▶ _TASK DETAILS_: Gather every line from the entries below that includes "plus".

------------------------

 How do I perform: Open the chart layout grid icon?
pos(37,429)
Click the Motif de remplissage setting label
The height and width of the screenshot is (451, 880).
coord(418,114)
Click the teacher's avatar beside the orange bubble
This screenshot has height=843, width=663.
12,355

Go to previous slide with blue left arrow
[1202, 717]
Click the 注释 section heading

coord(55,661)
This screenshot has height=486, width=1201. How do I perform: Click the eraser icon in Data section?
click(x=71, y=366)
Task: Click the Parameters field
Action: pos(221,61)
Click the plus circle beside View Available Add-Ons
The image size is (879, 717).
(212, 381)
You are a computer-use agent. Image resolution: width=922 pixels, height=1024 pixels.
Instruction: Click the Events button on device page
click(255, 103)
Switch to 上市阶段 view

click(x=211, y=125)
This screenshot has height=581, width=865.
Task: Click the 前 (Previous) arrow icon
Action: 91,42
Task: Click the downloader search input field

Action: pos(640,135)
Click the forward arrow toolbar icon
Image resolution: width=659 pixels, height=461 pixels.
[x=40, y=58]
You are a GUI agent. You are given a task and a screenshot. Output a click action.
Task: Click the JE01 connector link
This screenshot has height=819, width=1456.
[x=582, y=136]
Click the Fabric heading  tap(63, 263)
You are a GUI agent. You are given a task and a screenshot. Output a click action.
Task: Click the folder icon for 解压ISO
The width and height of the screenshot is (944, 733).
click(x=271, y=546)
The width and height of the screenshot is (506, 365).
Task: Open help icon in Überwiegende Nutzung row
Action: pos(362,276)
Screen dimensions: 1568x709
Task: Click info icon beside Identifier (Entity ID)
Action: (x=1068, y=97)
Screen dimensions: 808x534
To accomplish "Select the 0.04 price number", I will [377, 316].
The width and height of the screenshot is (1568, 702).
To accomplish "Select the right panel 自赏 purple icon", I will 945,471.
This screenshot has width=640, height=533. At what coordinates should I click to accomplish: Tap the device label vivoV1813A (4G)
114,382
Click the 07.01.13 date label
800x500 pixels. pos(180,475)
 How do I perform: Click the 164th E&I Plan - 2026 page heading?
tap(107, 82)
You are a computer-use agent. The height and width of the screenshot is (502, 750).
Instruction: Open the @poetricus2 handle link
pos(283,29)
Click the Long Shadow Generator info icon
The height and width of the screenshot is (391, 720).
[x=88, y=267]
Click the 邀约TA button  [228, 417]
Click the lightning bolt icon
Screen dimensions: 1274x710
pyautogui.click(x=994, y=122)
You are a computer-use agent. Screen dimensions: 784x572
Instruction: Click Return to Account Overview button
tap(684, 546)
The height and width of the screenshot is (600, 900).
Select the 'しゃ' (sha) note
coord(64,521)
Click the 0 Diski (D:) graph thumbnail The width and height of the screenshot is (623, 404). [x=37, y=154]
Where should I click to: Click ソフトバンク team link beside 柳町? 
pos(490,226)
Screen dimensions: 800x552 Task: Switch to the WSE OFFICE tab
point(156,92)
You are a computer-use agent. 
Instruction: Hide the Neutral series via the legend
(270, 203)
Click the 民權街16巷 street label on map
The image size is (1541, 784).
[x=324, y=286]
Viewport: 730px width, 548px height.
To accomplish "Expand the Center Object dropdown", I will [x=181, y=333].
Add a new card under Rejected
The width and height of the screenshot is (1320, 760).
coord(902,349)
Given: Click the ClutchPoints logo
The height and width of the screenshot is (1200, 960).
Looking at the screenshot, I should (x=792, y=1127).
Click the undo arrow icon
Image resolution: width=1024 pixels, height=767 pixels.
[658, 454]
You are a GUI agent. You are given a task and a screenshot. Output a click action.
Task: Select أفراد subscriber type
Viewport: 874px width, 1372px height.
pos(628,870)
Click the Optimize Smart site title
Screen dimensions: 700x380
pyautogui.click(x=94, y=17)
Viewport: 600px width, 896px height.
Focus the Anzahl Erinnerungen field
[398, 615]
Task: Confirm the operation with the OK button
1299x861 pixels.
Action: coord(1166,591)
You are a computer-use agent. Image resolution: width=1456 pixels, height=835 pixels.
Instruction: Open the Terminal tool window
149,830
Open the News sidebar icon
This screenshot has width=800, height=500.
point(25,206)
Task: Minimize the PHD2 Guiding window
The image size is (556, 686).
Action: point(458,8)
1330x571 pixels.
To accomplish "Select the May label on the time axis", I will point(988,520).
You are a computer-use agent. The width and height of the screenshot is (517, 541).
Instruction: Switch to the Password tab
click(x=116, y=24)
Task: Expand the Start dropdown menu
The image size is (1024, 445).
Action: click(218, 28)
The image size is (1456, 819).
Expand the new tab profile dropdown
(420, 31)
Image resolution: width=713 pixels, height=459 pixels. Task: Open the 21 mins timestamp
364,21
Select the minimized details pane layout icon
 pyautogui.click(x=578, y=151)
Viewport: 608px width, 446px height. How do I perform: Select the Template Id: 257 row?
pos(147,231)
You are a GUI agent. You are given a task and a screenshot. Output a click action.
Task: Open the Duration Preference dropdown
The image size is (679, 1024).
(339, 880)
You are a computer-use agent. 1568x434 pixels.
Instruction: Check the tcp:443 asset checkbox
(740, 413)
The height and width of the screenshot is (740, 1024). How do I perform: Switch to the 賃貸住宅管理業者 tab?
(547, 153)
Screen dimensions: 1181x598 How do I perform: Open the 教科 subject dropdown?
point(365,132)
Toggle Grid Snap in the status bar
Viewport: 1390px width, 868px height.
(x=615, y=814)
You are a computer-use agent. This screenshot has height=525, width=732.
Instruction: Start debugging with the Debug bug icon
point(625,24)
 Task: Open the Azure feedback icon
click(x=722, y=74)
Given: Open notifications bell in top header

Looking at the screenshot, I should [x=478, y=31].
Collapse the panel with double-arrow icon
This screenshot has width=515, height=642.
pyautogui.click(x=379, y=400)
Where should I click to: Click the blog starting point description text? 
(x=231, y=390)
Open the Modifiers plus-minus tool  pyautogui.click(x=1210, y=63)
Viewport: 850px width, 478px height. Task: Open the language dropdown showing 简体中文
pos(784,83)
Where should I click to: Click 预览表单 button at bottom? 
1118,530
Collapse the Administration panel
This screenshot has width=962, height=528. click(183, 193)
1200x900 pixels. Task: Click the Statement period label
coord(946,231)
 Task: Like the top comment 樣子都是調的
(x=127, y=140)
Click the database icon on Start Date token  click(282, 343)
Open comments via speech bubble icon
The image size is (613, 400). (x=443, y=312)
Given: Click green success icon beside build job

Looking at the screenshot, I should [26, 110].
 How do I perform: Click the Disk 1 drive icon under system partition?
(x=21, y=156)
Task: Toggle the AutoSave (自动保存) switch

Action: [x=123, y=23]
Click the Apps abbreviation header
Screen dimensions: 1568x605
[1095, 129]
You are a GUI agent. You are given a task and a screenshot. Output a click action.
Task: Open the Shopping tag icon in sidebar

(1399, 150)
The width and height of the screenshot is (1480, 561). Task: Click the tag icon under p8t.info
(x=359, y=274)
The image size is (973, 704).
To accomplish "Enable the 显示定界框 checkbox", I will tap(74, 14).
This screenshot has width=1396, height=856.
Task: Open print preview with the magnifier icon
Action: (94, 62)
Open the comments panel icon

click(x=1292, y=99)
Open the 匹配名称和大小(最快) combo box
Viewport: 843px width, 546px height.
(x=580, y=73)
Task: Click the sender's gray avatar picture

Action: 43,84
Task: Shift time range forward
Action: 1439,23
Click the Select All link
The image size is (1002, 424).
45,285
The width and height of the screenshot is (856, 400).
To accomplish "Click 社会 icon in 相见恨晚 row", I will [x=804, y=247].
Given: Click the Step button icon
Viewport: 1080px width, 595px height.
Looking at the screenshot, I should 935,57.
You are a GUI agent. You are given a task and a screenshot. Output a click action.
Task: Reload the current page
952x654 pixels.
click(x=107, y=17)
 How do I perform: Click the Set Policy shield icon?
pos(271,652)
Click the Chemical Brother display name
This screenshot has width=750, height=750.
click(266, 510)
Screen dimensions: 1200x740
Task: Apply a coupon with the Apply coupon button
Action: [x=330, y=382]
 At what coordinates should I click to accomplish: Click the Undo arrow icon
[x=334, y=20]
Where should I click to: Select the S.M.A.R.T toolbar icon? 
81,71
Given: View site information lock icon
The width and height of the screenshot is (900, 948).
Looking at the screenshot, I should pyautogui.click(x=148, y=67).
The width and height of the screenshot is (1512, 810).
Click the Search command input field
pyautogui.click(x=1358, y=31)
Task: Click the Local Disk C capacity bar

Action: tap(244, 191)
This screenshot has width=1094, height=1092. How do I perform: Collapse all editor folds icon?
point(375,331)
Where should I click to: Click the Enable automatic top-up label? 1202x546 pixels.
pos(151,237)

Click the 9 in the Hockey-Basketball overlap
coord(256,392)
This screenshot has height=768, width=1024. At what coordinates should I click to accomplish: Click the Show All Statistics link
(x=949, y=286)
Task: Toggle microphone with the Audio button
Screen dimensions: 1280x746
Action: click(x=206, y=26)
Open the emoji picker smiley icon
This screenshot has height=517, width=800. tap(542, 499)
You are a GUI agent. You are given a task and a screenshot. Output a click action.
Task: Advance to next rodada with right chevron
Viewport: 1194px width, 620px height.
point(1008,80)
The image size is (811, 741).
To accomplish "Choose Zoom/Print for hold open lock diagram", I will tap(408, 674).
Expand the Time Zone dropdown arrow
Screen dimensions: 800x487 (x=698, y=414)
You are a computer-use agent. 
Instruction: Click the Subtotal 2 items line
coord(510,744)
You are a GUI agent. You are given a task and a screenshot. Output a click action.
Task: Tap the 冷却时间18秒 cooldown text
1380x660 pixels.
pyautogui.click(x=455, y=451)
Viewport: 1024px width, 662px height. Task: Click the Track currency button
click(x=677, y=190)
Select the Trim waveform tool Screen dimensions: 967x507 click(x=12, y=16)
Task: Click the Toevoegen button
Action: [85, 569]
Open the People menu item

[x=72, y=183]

------------------------

▶ _ANSWER FOR THIS EXERCISE_:
Click the plus circle beside View Available Add-Ons
Open the Modifiers plus-minus tool  pyautogui.click(x=1210, y=63)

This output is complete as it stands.